Maag later discussed how the district increased the level of service it provides from 1989 to today.

“Between that time and when Prop S was run, the district also placed a fourth ambulance in service, a fifth ambulance and increased firefighting and administrative positions, OK? So basically what was done was the staffing levels and the services were increased to the taxpayer, but it was done so without increasing the tax rate to compensate for the increased level of service and basically, surplus funds in the various accounts were used to accommodate that. As those funds were utilized, obviously these surpluses were spent down. They were not replenished, and we got to a point in time where the increased cost of doing business, if you will, that’s where we got into the problem as far as trying to continue to operate at that particular level without a tax issue, OK?”

Noting that personnel costs account for the majority of district expenditures, he said, “… If we get to a point where we’re trying to maintain the current level of service, I think it’s important to look at the fact there have been, based on the numbers I gave you previously going back to 2000-2002, the employees are back at a rate where they were prior to 2000, and if we can look at maintaining that staffing level and perhaps if it’s necessary for additional funds, to utilize not all, but possibly look at utilizing part of the Proposition S monies. That is what that was there for — was to maintain current staffing levels and ac-commodate some of the additional equipment, buildings, things along those lines there.
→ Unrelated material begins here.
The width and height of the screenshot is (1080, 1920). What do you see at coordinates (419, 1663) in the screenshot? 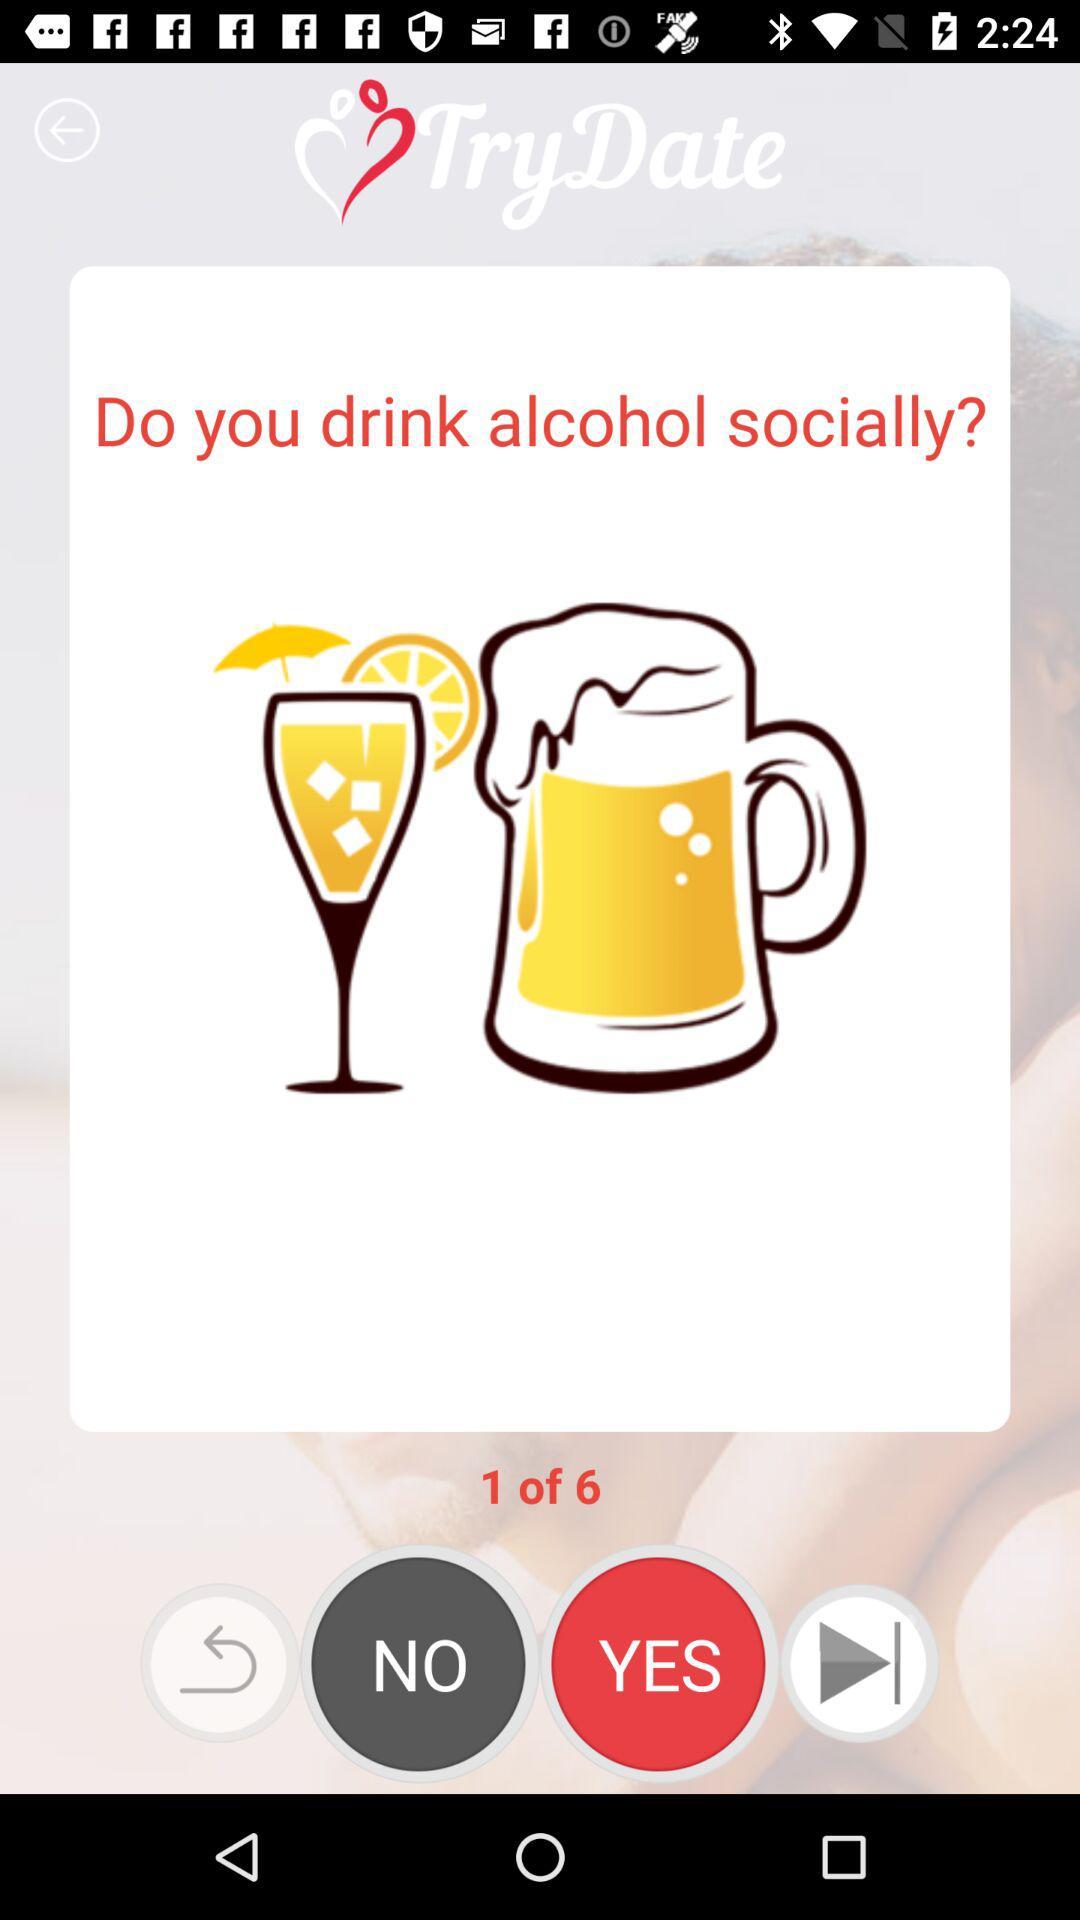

“Basically, correcting what was done previously. If we’re going to — I know there’s talk of a sixth ambulance. I think personally as a resident and a taxpayer, before we would increase the level of service — it costs money to do that, OK — and we would go to the taxpayers and say: This is what we want to do. This is what it’s going to cost. This is how it’s going to benefit you. And then you would ask them to vote. Do you want to pay for that? … Say you want a sixth ambulance. It’s going to reduce your response times from an average of seven minutes to five minutes, and if the people vote for it, then you put the truck in service. And if they don’t, then you can either try and find other methods of doing so or if you can’t accommodate it with your current level of taxation, then you don’t do it.

“And going back on the fourth and fifth ambulance and the additional emergency personnel that were put on, the people, again, they weren’t asked for that, and if we do have to utilize Prop S, some of those funds to compensate for that, I think it would be easier to maintain the level of services …,” he said.